• Request A: List every email address that appears in the From, To and Cc lines of the LLC locking message.
• Request B: Rewrite the LLC locking message from "From: Eric Dumazet" up to and including "places, like UDP.", replacing "UDP" with "TCP".
• Request C: Continue the LLC locking message from its final line.

• Page:
======
From: Eric Dumazet <eric.dumazet@gmail.com>
To: Octavian Purdila <opurdila@ixiacom.com>
Cc: netdev@vger.kernel.org,
Arnaldo Carvalho de Melo <acme@ghostprotocols.net>
Subject: Re: [RFC PATCH] llc: convert the socket list to RCU locking (was Re: [PATCH 3/4] llc: use a device based hash table to speed up multicast delivery)
Date: Wed, 09 Dec 2009 21:19:24 +0100 [thread overview]
Message-ID: <4B20064C.7070301@gmail.com> (raw)
In-Reply-To: <200912082310.45846.opurdila@ixiacom.com>
Le 08/12/2009 22:10, Octavian Purdila a écrit :
> On Friday 04 December 2009 01:52:44 you wrote:
>
>>> Since at this point we are using UP ports contention is not really an
>>> issue for us. I've extrapolated this (lock per hash bucket) based on how
>>> locking is done in other places, like UDP.
>>
>> Yes but you know we want to remove those locks per UDP hash bucket, since
>> we dont really need them anymore. ;)
>>
>>
>> If you remember, we had in the past one rwlock for the whole UDP table.
>>
>> Then this was converted to one spinlock per hash slot (128 slots) + RCU
>> lookups for unicast RX
>>
>> Then we dynamically sized udp table at boot (up to 65536 slots)
>>
>> multicast optimization (holding lock for small duration + double hashing)
>>
>> bind optimization (thanks to double hashing)
>>
>> To be done :
>>
>> 1) multicast RX can be done without taking any lock, and RCU lookups
>> 2) zap all locks and use one lock, or a small array of hashed spinlocks
>>
>
> OK, here is my first try at llc RCU-fication.
======
Word and element locating data
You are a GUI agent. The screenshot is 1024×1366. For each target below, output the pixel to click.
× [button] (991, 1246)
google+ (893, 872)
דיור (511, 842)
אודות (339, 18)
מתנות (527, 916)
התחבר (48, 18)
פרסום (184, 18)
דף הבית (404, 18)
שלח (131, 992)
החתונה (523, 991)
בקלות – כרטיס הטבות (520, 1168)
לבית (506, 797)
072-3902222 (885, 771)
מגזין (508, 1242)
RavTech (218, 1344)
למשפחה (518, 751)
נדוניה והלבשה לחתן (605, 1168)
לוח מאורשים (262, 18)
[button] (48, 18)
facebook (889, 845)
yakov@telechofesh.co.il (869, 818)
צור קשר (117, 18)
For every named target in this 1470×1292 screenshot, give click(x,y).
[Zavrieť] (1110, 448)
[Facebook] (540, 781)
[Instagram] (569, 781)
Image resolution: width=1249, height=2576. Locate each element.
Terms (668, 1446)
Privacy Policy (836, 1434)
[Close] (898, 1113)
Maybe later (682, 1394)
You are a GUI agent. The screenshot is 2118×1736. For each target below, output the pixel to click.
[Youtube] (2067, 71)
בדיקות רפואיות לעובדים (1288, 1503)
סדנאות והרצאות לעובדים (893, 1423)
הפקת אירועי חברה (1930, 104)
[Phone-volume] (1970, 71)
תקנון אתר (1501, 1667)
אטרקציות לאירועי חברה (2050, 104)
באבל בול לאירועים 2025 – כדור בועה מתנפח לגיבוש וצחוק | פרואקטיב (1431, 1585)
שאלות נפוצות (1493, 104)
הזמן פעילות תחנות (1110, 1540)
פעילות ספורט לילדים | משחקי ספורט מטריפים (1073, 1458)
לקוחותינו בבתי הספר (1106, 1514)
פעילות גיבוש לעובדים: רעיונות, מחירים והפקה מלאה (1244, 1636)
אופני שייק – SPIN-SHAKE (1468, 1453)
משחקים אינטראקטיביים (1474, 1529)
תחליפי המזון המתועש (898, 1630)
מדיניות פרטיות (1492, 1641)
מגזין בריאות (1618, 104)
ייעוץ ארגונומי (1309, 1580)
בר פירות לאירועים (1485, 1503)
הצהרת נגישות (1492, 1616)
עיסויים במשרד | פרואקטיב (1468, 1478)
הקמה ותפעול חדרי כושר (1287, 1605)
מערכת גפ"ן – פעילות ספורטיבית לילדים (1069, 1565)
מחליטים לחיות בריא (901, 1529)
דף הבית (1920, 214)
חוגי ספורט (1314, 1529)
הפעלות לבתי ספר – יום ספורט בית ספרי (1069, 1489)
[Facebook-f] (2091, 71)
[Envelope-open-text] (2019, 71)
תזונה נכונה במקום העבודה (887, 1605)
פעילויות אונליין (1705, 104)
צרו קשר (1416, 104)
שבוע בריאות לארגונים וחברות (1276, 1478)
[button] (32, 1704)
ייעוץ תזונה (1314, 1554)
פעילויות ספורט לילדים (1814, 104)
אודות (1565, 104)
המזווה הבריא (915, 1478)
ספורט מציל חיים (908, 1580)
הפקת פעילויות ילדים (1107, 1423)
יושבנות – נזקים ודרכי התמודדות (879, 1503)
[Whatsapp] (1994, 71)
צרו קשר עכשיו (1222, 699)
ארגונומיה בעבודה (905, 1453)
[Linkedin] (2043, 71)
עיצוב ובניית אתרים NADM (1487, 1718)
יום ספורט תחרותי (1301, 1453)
======
• Output A: eric.dumazet@gmail.com, opurdila@ixiacom.com, netdev@vger.kernel.org, acme@ghostprotocols.net

• Output B:
From: Eric Dumazet <eric.dumazet@gmail.com>
To: Octavian Purdila <opurdila@ixiacom.com>
Cc: netdev@vger.kernel.org,
Arnaldo Carvalho de Melo <acme@ghostprotocols.net>
Subject: Re: [RFC PATCH] llc: convert the socket list to RCU locking (was Re: [PATCH 3/4] llc: use a device based hash table to speed up multicast delivery)
Date: Wed, 09 Dec 2009 21:19:24 +0100 [thread overview]
Message-ID: <4B20064C.7070301@gmail.com> (raw)
In-Reply-To: <200912082310.45846.opurdila@ixiacom.com>
Le 08/12/2009 22:10, Octavian Purdila a écrit :
> On Friday 04 December 2009 01:52:44 you wrote:
>
>>> Since at this point we are using UP ports contention is not really an
>>> issue for us. I've extrapolated this (lock per hash bucket) based on how
>>> locking is done in other places, like TCP.

• Output C:
>
> One doubt before pasting the code: In slab.h comment and in udp.c I see the lookup is restarted if an improper object is returned. Is that really required?
>
> Thanks!
> tavi
>
> [RFC PATCH] llc: convert the socket list to RCU locking
>
> For the reclamation phase we use the SLAB_DESTROY_BY_RCU mechanism,
> which require some extra checks in the lookup code:
>
> a) Since socket can be free while looking it up, or getting a
> reference to it, we need to check the socket reference counter to make
> sure the reference we got points to a live socket
>
> b) It can also happen that the reference we got during lookup will be
> freed and the memory reused by another socket. Thus, after getting the
> reference, we must check again that we got the right socket.
>
> Note that the /proc code was not yet converted to RCU, it still uses
> spinlocks for protection.
>
> Signed-off-by: Octavian Purdila <opurdila@ixiacom.com>
> ---
> include/net/llc.h | 7 ++--
> net/llc/af_llc.c | 1 +
> net/llc/llc_conn.c | 89 ++++++++++++++++++++++++++++++++++------------------
> net/llc/llc_core.c | 5 ++-
> net/llc/llc_proc.c | 20 ++++++------
> net/llc/llc_sap.c | 72 ++++++++++++++++++++++++++++-------------
> 6 files changed, 124 insertions(+), 70 deletions(-)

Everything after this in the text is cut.